▶ SUPPLIED TEXT
☆ ☆ ☆ ☆ ☆

Speaker of Assam Legislative Assembly
- In office 22 March 1972 – 20 March 1978
- Deputy: Golok Rajbanshi
- Preceded by: Mahi Kanta Das
- Succeeded by: Jogendra Nath Hazarika

Minister for Supply, Excise, Trade and Commerce
- In office 11 November 1970 - 17 January 1972
- Chief Minister: Mahendra Mohan Choudhury

Cabinet Minister, Government of Assam
- In office 1967 - 1970
- Chief Minister: Bimala Prasad Chaliha

Member of Assam Legislative Assembly
- In office 1961 - 21 March 1978
- Preceded by: Nilmoni Barthakur
- Succeeded by: Keshab Chandra Gogoi
- Constituency: Dibrugarh

Personal details
- Born: 1 July 1912
- Died: Unknown
- Party: Indian National Congress
- Spouse: Purnima Barooah ​(m. 1945)​
- Children: 4

= Ramesh Chandra Barooah =

Indian politician from Assam state

Ramesh Chandra Barooah (1 July 1912- died) was an Indian politician from the state of Assam. He was a member of Assam Legislative Assembly for Dibrugarh. He was twice a cabinet minister, as well as becoming speaker of the assembly in 1972.

☆ ☆ ☆ ☆ ☆

(Stored data)
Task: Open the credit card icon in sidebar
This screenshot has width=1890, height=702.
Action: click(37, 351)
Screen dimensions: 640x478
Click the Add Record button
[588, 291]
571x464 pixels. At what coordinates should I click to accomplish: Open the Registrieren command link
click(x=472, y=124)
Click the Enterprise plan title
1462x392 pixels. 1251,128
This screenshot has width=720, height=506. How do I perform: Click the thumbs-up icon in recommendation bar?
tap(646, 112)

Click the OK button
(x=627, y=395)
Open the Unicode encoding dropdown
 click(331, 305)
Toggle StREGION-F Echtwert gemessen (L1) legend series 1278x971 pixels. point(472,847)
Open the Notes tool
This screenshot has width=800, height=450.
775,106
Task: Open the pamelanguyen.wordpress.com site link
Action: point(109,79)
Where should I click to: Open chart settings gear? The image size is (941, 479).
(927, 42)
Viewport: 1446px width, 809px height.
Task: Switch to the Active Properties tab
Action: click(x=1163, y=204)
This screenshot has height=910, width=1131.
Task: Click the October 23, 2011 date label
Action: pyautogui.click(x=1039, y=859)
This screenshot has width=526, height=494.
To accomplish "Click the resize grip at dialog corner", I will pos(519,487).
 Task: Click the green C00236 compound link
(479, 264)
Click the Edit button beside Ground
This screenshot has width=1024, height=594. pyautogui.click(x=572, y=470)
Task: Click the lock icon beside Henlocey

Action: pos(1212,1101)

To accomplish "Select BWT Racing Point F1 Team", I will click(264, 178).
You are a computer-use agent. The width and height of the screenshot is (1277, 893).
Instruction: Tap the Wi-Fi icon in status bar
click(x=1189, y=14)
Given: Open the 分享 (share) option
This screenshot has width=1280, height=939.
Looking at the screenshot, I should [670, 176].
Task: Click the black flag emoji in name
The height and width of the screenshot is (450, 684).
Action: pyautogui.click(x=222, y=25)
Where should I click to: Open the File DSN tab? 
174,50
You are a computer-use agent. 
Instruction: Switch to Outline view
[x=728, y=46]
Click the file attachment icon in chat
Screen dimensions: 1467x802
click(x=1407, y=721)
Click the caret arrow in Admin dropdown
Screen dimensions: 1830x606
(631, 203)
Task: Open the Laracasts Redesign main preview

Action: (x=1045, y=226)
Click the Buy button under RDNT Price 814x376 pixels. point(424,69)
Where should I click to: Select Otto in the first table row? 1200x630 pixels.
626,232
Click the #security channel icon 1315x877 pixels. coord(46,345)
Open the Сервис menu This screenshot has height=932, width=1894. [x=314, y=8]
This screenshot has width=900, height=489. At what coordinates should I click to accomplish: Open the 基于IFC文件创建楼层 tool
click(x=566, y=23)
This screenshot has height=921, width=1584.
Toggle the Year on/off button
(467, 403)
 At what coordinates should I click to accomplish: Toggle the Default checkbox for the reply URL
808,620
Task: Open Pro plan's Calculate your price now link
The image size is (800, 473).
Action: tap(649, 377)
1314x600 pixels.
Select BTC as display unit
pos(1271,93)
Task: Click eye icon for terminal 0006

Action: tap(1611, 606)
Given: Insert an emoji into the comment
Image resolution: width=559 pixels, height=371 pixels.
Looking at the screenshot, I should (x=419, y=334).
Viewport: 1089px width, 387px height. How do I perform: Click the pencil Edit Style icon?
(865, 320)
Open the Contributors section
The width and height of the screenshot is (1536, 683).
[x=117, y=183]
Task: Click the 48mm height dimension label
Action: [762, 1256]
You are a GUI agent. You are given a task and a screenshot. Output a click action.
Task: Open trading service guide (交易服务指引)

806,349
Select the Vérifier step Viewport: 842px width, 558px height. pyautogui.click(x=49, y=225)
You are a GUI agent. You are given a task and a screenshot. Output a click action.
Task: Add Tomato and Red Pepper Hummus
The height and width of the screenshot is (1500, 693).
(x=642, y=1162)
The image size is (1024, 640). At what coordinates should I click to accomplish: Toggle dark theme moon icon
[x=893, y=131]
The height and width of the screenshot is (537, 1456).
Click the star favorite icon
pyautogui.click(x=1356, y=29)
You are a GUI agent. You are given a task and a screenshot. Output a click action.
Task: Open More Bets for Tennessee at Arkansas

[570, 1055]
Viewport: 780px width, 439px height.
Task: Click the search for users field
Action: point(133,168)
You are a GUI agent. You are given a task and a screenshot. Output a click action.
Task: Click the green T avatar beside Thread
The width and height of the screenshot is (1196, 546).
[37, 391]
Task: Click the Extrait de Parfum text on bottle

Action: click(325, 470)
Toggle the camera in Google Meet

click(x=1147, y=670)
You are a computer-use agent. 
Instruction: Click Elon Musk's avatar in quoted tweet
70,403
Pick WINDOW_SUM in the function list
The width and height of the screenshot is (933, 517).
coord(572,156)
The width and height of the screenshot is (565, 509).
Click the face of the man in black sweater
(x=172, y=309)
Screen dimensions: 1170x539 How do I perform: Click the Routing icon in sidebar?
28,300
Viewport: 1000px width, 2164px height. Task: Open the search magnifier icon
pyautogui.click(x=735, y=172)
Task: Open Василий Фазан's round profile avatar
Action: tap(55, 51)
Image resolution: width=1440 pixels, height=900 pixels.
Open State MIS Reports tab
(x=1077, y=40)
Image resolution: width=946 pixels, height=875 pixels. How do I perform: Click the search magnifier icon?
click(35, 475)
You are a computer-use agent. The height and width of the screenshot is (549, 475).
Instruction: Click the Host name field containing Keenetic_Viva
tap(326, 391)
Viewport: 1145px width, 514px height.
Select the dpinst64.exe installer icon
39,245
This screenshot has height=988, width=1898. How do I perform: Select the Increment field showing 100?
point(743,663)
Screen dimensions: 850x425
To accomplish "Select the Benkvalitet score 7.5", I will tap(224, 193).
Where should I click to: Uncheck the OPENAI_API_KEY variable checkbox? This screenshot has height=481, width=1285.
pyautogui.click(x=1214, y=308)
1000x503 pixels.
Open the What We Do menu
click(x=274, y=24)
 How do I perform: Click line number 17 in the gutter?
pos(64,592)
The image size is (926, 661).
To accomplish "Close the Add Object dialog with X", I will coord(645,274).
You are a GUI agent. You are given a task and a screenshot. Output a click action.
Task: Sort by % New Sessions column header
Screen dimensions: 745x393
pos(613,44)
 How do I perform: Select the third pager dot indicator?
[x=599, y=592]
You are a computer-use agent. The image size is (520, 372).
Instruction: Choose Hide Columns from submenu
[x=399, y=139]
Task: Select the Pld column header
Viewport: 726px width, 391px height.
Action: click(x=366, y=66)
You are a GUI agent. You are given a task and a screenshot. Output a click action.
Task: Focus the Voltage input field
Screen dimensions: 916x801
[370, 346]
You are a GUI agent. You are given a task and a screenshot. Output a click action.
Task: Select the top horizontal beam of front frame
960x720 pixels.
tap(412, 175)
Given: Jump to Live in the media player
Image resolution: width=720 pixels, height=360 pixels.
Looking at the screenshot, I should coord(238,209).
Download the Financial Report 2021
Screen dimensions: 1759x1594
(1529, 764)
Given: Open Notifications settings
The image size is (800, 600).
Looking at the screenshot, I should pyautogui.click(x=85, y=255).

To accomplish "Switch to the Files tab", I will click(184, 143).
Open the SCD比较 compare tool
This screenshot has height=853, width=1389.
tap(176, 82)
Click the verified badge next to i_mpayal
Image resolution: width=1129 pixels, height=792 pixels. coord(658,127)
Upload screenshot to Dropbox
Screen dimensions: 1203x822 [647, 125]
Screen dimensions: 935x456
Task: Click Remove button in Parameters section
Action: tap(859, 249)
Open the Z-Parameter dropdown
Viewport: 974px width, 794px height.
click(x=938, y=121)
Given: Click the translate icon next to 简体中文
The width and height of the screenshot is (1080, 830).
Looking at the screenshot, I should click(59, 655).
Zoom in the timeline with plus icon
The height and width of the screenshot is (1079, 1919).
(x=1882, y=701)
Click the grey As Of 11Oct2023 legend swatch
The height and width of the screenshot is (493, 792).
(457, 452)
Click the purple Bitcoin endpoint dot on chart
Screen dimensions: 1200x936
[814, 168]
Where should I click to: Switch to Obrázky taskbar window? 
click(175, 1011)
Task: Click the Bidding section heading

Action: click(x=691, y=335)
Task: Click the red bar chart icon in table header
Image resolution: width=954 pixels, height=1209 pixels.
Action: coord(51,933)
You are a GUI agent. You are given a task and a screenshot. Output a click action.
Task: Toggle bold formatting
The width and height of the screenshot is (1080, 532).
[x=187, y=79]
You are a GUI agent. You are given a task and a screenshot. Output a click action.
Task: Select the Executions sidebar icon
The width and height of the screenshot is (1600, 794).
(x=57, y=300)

☆ ☆ ☆ ☆ ☆

▶ EXERCISE 1
Answer these questions using the Ramesh Chandra Barooah text:
(a) Who was his deputy while he was speaker?
(b) Which constituency did he represent in the Assam Legislative Assembly?
(c) In what year did he marry Purnima Barooah?
▶ EXERCISE 2
Extend the Ramesh Chandra Barooah text, picking up after its final sentence.
The listing is separate material and has no connection to the Ramesh Chandra Barooah text.

▶ ANSWER BOX 1
(a) Golok Rajbanshi
(b) Dibrugarh
(c) 1945

▶ ANSWER BOX 2
== Education and personal life ==
Barooah was educated at Dibrugarh, Gauhati and Calcutta. He had a B.L. He married Shrimati Purnima Barooah in 1945 and they had two sons and two daughters.

== Political career ==
Barooah was the Indian National Congress candidate for the newly created constituency of Dibrugarh in the 1957 Assam Legislative Assembly election. He received 6351 votes, losing to communist candidate Nilamoni Barthakur.

In 1961, there was a by-election in Dibrugarh. Barooah was again the Indian National Congress candidate for the constituency. He received 6522 votes, defeating Nilamoni Barthakur by 2550 votes.

In the 1962 Assam Legislative Assembly election, Barooah sought reelection in Dibrugarh. He received 11588 votes, defeating his nearest Communist opponent by 5150 votes.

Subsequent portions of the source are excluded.